There are numerous problems with tapes, they are mechanical, they can be old and strange, with no useful labels. Some tape formats are nearly impossible to get data out of, and even if it is possible its too expensive to bother with.
While all of this may be true in some cases, often its not. Below are the top myths relating to tape processing in the electronic discovery industry.
Tapes: Top Myths
- There are only one or two companies can handle backup tapes
- Tapes can only be processed by very specialized companies
- All backup tapes are very expensive to process
- Once the tape data is extracted its expensive to process that data
- Email backups are very hard to deal with
- You don’t know what data is on a tape until you extract it
There are only one or two companies can handle backup tapes
This myth, which still persists, is simply not true. KrollOntrack is the giant of the tape processing world for electronic discovery, and for a long time they had total market dominance of both the UK and the world. However, times change, technology moves on and now many more people have entered the market.

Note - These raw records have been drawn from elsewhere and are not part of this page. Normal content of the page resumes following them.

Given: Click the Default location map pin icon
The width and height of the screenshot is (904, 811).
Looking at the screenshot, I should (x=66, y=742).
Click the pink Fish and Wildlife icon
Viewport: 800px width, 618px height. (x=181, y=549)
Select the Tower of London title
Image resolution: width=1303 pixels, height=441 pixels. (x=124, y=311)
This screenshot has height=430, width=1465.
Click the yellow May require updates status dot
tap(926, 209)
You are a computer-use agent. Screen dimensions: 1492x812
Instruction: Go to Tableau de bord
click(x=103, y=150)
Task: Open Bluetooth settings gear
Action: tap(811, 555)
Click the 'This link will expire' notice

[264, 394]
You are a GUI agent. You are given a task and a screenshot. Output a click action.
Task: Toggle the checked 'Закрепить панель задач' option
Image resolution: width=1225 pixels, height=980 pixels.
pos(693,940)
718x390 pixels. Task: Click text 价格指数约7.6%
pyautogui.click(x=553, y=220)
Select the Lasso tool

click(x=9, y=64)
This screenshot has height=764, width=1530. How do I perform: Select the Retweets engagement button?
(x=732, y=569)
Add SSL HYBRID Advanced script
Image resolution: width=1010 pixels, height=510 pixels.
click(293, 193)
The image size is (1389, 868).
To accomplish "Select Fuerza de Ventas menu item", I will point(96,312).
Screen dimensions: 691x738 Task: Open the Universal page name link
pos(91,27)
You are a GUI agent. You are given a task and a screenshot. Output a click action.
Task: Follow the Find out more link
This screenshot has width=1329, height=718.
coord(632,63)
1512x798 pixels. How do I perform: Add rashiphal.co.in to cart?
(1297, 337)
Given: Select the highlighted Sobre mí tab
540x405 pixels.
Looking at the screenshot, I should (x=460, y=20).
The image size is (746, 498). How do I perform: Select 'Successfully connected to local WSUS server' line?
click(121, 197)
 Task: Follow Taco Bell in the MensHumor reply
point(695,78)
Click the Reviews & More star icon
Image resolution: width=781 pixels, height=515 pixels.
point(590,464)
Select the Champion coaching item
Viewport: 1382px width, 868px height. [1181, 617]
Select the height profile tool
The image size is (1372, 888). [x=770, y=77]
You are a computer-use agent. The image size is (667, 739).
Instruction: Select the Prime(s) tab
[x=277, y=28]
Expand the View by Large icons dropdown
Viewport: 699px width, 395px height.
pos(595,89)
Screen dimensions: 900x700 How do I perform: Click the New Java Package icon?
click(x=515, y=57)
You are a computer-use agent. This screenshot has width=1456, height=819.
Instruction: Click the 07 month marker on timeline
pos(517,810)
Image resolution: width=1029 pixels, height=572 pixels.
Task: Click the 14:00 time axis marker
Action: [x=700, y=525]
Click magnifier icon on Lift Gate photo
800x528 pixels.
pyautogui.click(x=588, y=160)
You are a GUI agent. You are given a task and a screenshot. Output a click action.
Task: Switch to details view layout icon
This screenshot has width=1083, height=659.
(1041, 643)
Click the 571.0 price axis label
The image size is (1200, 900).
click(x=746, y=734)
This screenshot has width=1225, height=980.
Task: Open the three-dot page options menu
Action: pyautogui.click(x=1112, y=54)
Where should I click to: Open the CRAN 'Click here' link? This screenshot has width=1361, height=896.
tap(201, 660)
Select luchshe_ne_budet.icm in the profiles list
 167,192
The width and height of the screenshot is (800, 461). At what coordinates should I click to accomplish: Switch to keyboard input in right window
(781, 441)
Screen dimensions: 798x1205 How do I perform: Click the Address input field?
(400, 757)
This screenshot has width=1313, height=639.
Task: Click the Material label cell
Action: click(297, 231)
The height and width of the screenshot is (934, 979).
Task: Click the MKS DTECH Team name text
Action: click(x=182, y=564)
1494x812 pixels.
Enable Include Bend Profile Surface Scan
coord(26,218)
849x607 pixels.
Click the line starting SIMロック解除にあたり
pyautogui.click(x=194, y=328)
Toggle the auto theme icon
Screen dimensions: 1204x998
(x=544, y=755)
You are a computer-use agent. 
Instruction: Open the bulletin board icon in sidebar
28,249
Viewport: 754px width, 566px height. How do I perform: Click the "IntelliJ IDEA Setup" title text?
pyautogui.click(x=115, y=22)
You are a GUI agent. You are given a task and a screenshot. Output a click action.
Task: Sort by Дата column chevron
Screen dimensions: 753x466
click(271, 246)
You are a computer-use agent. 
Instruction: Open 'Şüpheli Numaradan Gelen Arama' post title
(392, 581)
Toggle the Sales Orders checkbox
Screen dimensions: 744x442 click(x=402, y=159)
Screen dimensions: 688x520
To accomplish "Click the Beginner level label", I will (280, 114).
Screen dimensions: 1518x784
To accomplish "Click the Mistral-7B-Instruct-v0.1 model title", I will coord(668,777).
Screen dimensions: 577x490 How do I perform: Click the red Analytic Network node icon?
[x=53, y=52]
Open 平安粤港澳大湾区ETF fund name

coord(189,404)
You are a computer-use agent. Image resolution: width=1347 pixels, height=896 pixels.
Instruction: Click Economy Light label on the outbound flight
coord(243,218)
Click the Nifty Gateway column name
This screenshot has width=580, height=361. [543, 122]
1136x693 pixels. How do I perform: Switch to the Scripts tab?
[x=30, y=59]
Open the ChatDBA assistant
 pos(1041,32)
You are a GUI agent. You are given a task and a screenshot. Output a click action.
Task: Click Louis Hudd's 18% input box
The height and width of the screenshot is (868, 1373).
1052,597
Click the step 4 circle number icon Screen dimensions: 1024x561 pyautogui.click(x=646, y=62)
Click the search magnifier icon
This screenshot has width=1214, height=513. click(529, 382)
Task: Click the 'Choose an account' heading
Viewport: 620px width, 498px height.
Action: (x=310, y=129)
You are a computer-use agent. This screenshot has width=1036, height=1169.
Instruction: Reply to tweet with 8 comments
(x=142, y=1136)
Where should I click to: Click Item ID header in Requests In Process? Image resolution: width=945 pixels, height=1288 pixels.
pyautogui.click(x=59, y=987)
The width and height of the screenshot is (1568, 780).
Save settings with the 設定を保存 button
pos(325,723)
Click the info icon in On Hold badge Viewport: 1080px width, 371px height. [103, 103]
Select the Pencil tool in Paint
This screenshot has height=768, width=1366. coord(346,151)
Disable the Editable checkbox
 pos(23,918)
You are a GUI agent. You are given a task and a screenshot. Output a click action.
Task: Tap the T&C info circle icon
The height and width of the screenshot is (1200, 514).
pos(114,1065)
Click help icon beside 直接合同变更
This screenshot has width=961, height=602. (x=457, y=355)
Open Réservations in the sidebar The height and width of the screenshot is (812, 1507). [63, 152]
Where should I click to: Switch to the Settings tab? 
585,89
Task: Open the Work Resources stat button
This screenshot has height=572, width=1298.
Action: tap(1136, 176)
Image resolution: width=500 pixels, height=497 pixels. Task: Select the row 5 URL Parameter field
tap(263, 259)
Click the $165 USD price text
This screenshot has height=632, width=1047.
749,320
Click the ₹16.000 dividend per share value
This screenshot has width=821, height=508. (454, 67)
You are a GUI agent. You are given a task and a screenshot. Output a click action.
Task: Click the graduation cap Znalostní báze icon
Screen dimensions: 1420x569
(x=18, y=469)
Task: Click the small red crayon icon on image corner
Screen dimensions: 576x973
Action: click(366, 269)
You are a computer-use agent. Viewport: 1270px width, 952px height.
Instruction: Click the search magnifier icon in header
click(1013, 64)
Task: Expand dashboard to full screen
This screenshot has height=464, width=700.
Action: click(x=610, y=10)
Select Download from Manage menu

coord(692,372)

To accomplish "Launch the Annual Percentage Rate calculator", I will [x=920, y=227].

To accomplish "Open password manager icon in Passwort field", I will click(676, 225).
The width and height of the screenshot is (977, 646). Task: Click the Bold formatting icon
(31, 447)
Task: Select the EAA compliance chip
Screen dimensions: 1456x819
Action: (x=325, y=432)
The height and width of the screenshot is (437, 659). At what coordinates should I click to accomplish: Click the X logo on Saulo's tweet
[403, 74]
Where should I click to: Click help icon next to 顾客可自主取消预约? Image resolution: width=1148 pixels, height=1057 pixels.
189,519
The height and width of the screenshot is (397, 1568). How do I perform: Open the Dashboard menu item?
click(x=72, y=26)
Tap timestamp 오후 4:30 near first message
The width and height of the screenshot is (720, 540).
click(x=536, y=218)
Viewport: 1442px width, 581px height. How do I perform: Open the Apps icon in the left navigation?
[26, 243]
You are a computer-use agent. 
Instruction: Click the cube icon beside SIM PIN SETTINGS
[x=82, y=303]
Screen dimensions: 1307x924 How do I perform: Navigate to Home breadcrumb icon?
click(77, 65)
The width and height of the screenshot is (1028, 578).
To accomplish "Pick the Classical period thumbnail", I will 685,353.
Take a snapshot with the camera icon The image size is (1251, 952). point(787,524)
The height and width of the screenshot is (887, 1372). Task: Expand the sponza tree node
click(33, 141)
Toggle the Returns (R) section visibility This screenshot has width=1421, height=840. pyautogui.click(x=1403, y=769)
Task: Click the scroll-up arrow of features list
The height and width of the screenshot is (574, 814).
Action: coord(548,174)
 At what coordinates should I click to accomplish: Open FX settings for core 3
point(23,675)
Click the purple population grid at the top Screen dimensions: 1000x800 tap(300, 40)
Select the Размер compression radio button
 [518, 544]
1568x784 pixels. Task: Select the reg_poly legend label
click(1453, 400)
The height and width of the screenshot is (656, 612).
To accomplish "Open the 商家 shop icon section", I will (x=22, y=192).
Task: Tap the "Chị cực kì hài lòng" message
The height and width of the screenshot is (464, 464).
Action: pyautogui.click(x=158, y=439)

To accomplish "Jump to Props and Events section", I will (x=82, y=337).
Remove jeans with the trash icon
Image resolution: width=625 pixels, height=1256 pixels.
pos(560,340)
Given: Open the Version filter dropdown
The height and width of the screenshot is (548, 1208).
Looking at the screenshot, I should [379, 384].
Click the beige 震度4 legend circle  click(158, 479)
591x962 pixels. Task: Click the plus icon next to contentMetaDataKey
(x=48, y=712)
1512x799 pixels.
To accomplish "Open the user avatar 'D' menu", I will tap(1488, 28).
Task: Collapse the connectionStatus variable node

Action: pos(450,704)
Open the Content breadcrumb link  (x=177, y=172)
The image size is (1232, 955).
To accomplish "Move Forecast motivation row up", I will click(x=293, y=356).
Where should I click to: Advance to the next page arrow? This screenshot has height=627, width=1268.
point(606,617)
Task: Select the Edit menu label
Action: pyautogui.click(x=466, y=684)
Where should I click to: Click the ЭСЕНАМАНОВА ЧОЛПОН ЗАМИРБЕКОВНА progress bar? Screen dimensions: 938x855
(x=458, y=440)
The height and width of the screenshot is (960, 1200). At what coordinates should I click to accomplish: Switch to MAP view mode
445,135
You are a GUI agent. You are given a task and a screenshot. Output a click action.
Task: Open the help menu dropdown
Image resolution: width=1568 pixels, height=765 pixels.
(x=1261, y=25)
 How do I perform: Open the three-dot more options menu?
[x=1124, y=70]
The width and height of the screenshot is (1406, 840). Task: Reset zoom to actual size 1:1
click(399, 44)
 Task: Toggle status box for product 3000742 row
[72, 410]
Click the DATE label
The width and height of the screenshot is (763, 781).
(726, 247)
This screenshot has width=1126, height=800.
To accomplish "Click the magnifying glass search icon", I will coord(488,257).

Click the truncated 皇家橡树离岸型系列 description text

Below is a sample of companies who process data:
Tapes can only be processed by very specialized companies
For a long time tapes could only be processed by very specialized companies, such as those listed above. However, new hardware and software solutions have been released and continue to evolve. These tools will eventually change the tape market for ever.
The biggest change to the market, probably this decade is IndexEngines.
IndexEngines offers the ability to support not only a whole host of different data formats, but also search the data while still on the tape [technically its using an index of the tape it creates off line, but the effect is the same]. This means that 10’s or 100’s of tapes can be searched, and only documents which are responsive (based on custodian, keyword, or date range) need to be extracted. It can even de-duplicate prior to extraction. Historically IndexEngines used to have a highly inflated pricing model, but this now appears to have changed this, making it a realistic option.
KrollOntrack also sell a fully licensed version of their tool PowerControls. This means that tape recovery, can be conducted outside of these niche companies. Quest, also sell a tape extraction tool.
Law firms would still be advised that they outsource their tape work directly to one of these niche companies, listed above, as they are getting a guaranteed service, often for a fixed price. However, forensics firms and IT companies can now get a foot hold in the market without years of R & D.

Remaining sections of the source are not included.